### Using the information:
[a] Repeat the essay on time and life word for word, from "Time is that" up to and including "to our Death.".
[b] Pick up the essay on time and life at its last sentence and carry it forward.

### Given passage:
Monday, February 18, 2013

SPOOK!
r.r.lackney, intergal expressionist

How do we live our short lives and learn to enjoy all we experience?

Every feeling, thought, idea, and decision:
every friend and foe, every cup of coffee drank or ice cream cone eaten has placed us here in this moment of the here and now.

I ask the question “Why?”

How did you and how do you, currently, schedule your time?

Time is that ever present NOW,
relentless, mindless, and tyrannical thing we experience until we slip into serious illness, suffering, and disease regardless of the event we are on that steady path to our Death.

It may be that the only question we are asked by the angels of the afterlife:

“What did you do with the time we gave to you?

My human cry since birth,

I want light, I want life, and I want love.

Whatever the cards we have been dealt to live the authentic, the true, the real life and avoid the negative life we must somehow rise above the program we have been given first by our mothers, reinforced by our fathers, and disciplined by our family, friends, and strangers who have and who continue to appear in our individual lives. The ruthless "Dualities"!

As a child, who looked into a Rainbow on a mountain in West Virginia,
70 years ago, and heard a voice:
“You shall be a person of value.”
A vision some would say, others would say a purpose, and
a few would describe as My Life Plan.

Saved data entries:
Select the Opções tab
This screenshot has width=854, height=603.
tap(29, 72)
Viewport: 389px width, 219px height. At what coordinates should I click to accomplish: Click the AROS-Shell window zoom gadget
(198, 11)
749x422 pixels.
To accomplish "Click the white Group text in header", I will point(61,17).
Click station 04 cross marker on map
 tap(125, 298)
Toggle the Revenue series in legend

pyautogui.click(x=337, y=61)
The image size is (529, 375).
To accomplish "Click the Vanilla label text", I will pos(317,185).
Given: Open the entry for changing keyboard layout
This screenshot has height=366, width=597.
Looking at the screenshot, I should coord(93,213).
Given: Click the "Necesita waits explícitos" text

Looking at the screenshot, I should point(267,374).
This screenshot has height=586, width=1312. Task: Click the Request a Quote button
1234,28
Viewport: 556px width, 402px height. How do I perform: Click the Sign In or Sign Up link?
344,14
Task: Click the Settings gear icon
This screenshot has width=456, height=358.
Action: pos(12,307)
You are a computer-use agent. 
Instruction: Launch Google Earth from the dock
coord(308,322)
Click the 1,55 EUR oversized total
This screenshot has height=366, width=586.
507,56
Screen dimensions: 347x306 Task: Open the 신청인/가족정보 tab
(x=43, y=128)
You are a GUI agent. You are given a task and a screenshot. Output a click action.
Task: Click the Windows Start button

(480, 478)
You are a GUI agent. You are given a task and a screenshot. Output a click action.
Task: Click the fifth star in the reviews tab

### Results by task:
[a]
Time is that ever present NOW,
relentless, mindless, and tyrannical thing we experience until we slip into serious illness, suffering, and disease regardless of the event we are on that steady path to our Death.

[b]
For certain, as I look back in time to recall my best memories my life script has never failed to guide me to a life of
 independence, creative imagination, spontaneity, and curiosity.
 
The negatives, of course, have had their way with me confusing my feelings, thoughts and decisions  from time to time with anger, fear, anxieties untold here, wanting to belong to this group or that, wanting to be included, to be recognized: 
distractions that deceived the individual in me- sidelined some dreams- yes but,
I have never succumbed  to the call of the group, the collective, or the cooperative and its sirens who offer the promise of  “togetherness”,
in which there can be no hope for authenticity.

Who knows the number of fairy tales, tooth fairies, or fantasies
that my mind and body has been exposed over the past 75 years, deceptions of truth?
And, who knows the damage they have incurred on
an unsuspecting and struggling worker as myself.
 
I matters not. I remain sane and spontaneous still.